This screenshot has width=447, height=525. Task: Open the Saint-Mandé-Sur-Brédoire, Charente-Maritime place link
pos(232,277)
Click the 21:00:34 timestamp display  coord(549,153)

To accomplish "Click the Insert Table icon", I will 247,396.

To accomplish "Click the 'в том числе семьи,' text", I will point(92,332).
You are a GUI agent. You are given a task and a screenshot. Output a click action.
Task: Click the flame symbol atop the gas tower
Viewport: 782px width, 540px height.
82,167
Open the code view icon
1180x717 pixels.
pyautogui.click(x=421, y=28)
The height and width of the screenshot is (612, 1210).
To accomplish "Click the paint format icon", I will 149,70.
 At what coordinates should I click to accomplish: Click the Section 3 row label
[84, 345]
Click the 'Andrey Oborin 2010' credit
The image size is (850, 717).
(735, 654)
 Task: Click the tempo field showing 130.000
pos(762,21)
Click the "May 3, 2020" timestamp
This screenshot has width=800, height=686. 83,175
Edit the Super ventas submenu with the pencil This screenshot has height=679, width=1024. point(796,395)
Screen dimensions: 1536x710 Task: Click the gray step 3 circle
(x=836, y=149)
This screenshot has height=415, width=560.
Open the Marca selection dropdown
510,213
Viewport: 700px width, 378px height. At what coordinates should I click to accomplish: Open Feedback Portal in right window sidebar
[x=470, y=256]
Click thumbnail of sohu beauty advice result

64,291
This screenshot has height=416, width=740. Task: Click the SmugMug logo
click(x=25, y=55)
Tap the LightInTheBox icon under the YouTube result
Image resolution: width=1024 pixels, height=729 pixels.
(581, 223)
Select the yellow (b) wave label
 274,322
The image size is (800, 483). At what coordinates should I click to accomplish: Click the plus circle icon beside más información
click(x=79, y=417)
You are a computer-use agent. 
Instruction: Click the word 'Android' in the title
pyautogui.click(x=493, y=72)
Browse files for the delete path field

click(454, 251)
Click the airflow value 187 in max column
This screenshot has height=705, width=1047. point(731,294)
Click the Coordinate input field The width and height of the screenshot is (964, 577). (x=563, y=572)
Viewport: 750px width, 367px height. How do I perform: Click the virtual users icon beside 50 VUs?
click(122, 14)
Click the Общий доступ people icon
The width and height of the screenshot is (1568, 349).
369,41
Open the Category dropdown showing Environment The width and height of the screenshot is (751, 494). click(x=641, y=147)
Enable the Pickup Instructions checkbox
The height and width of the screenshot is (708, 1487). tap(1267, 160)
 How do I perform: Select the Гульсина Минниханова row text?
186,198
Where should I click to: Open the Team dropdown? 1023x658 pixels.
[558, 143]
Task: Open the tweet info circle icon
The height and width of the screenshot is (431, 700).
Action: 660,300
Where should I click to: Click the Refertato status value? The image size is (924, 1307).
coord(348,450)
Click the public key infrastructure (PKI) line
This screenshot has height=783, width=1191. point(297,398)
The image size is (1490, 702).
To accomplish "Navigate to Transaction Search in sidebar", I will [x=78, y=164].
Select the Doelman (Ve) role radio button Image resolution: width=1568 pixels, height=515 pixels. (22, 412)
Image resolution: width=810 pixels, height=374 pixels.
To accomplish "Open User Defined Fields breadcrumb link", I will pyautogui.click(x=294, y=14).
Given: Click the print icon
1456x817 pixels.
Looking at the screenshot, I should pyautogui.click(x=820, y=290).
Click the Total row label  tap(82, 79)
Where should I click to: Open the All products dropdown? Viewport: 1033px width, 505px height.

··········

* ASSIGNMENT *
Write only the number of lines above that contain "will".

* OUTPUT FOR THIS TASK *
5